WATCH: Bloomberg confronts Ivy League 'liberals trying to repress conservative ideas' in 2014 Harvard speech
- Former New York City Mayor and 2020 presidential candidate Mike Bloomberg delivered a Harvard commecement speech in 2014.
- In his remarks, he addressed "censorship" and "repression" of conservative ideas on college campuses.
Former New York City Mayor and 2020 Democratic presidential candidate Mike Bloomberg delivered a commencement address at Harvard University in 2014, blasting Ivy League schools over their "censorship" and "repression" of conservative ideas, which he compared to "McCarthyism."
In the speech, uncovered by Campus Reform following Bloomberg's debut appearance in Wednesday night's Democratic presidential debate in Las Vegas, Bloomberg blasted "intolerance" and the imbalance of conservative and liberal ideaologies on America's college campuses.
"Intolerance of ideas, whether liberal or conservative, is antithetical to individual rights and free societies and it is no less antithetical to great universities and first-rate scholarships," Bloomberg said in 2014. "There is an idea floating around college campuses, including here at Harvard, I think, that scholars should be funded only if they conform to a particular view of justice. There's a word for that idea: censorship."
The Democratic presidential candidate went on to call this "censorship" "just a modern form of McCarthyism."
"Think about the irony. In the 1950s, the right-wing was attempting to repress left-wing ideas.
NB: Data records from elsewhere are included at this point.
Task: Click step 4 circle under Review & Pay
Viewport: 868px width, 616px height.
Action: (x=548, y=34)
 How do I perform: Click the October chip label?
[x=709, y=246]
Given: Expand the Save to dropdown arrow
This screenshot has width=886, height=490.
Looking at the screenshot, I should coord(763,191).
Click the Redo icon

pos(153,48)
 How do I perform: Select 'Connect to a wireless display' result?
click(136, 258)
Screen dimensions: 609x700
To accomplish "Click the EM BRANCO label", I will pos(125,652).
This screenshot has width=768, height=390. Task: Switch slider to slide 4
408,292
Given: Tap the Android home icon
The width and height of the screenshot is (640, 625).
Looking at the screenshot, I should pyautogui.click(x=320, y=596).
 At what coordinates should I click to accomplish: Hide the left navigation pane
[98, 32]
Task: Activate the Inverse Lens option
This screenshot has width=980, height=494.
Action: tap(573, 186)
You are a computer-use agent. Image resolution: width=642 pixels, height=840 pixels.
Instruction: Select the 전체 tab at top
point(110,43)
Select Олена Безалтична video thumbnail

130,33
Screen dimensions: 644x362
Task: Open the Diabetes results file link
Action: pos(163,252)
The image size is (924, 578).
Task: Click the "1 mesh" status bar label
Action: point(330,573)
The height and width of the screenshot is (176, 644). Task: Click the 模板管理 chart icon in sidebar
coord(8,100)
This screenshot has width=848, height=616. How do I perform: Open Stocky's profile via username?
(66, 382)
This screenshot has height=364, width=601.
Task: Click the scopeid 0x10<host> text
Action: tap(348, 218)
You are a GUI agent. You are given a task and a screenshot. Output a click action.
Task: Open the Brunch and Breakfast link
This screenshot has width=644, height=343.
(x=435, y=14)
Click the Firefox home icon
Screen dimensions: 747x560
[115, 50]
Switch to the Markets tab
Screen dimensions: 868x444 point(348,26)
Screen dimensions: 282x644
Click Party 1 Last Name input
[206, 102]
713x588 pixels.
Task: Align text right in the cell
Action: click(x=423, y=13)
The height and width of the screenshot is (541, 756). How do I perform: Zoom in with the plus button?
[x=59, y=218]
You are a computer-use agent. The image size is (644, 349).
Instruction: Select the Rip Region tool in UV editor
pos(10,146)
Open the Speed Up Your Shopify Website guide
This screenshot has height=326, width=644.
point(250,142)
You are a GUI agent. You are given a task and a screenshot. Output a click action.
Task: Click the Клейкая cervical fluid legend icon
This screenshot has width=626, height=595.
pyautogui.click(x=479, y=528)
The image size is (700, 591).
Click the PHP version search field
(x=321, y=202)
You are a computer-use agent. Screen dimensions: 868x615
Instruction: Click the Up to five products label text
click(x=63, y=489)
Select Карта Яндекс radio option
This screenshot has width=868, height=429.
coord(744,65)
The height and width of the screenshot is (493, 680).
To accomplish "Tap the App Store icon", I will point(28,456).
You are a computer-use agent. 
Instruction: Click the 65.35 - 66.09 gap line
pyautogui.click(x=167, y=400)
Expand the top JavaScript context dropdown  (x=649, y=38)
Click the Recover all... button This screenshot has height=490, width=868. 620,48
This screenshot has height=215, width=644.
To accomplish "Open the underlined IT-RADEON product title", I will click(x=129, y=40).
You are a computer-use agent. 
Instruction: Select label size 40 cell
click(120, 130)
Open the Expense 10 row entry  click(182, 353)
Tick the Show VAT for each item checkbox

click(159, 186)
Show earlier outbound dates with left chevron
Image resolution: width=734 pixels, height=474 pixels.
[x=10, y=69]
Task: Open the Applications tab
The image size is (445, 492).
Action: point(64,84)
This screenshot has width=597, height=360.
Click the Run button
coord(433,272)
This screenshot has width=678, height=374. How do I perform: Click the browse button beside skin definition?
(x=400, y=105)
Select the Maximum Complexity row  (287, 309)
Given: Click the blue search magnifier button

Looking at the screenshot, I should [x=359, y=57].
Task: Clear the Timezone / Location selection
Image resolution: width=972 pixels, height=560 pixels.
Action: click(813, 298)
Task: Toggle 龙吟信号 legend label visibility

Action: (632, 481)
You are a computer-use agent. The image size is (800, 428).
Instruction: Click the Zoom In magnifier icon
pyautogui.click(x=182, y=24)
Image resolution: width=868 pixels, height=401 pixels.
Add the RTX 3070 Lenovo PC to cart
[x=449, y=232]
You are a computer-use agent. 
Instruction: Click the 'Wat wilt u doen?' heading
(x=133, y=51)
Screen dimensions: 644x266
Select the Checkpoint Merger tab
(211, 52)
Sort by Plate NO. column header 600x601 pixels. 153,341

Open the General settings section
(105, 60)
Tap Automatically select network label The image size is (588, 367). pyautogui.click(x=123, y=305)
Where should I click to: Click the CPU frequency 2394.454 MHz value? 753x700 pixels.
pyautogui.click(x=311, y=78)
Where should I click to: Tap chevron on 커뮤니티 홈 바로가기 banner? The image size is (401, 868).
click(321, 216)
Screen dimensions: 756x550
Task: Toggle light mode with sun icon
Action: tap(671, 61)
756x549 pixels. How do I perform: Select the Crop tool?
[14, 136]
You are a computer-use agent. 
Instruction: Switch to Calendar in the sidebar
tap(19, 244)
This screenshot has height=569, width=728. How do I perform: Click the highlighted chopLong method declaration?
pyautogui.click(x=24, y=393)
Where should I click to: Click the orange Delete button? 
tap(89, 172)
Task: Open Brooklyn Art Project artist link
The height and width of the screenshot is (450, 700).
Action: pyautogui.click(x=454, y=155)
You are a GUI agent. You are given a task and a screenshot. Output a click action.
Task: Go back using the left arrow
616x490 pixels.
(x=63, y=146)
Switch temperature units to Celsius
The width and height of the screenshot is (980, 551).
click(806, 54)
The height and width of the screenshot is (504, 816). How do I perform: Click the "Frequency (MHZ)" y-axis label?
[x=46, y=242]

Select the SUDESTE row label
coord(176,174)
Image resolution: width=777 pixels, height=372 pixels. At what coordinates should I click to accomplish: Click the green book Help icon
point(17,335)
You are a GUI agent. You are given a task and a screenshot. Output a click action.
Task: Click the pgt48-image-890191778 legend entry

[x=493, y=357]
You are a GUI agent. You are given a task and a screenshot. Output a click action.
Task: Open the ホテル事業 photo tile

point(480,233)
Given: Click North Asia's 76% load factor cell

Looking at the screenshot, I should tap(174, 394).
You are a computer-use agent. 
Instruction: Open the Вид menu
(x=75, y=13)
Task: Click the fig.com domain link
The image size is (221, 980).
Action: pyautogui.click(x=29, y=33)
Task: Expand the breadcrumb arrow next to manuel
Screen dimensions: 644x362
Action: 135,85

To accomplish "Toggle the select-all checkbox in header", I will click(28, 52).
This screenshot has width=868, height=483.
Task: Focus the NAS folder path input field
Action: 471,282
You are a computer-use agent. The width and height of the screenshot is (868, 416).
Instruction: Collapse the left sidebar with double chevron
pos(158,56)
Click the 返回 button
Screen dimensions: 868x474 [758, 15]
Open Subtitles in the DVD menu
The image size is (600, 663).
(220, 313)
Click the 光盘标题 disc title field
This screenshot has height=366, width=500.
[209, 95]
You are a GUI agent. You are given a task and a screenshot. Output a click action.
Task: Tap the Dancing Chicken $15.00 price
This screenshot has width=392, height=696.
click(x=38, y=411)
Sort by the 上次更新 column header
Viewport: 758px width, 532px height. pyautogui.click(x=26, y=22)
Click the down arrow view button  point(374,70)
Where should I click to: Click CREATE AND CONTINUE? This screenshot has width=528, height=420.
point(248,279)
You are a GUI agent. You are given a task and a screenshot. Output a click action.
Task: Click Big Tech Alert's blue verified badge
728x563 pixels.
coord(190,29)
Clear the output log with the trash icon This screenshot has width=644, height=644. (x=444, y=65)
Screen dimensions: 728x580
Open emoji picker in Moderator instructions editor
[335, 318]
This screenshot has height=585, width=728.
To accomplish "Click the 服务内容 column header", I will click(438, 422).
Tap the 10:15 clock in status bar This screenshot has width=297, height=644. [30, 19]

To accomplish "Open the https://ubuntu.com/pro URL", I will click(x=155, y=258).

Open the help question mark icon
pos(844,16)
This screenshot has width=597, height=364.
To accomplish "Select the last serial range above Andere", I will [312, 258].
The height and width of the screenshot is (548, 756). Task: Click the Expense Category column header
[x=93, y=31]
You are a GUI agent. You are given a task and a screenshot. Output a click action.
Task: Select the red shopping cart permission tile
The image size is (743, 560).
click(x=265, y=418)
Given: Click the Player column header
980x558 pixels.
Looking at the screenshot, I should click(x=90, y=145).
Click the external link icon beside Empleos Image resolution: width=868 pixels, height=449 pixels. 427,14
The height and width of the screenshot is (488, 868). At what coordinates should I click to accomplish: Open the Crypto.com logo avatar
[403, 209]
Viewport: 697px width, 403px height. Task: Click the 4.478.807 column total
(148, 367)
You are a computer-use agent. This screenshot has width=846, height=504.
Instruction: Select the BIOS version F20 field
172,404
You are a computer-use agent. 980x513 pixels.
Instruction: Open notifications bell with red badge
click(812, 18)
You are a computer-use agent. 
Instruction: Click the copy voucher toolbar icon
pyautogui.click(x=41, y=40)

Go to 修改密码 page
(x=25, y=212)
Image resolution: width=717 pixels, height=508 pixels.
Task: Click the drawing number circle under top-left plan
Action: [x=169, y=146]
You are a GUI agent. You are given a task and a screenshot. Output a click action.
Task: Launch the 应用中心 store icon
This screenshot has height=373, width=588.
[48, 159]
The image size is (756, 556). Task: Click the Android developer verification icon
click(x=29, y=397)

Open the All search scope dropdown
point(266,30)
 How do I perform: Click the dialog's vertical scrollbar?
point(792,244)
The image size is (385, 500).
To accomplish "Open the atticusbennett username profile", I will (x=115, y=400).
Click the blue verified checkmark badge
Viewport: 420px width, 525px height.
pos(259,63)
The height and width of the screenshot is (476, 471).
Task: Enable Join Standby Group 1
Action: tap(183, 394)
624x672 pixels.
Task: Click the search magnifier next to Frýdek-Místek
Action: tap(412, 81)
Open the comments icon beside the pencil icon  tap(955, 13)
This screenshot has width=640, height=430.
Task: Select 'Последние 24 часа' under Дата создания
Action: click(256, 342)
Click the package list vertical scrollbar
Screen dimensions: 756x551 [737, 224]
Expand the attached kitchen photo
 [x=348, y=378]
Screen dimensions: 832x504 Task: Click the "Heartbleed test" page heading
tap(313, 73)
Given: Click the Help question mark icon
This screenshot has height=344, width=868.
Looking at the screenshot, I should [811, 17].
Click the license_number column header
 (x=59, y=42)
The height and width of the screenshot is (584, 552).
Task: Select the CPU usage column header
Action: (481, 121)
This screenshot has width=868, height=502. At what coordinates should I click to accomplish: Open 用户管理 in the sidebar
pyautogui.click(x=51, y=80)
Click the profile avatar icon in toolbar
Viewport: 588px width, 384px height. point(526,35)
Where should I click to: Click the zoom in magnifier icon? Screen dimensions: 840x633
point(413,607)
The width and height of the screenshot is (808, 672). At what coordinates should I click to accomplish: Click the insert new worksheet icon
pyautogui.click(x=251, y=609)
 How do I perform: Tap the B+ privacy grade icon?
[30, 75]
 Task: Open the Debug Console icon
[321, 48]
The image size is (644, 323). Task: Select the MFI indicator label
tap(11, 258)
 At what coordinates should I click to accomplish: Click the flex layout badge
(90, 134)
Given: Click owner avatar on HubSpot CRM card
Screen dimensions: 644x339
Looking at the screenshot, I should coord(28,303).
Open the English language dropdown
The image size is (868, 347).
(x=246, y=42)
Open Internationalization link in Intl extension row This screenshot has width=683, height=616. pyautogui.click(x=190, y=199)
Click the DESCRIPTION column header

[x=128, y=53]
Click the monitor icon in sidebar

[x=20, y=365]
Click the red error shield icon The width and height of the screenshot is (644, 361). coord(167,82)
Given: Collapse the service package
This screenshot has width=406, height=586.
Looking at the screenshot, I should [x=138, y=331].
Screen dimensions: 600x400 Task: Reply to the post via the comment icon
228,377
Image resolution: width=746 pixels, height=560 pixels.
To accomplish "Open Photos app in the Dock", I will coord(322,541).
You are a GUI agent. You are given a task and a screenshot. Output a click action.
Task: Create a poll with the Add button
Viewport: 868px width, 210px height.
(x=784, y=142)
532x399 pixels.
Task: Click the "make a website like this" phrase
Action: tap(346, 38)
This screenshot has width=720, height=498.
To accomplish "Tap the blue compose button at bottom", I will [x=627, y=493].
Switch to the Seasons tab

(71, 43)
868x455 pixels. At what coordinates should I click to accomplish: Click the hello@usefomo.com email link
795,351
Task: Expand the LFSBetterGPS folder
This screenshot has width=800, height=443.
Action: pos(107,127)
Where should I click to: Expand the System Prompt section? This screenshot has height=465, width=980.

Today, on many college campuses, it is liberals trying to repress conservative ideas, even as conservative faculty members are at risk of becoming an endangered species and that is probably nowhere more true than it is here in the Ivy League."
Bloomberg then cited data from the Federal Election Commission, which he said shows that in 2012, "96 percent of all campaign contributions from Ivy League faculty and employees went to Barack Obama."
"That statistic should give us some pause, and I say that as someone who endorsed President Obama for re-election," Bloomberg added.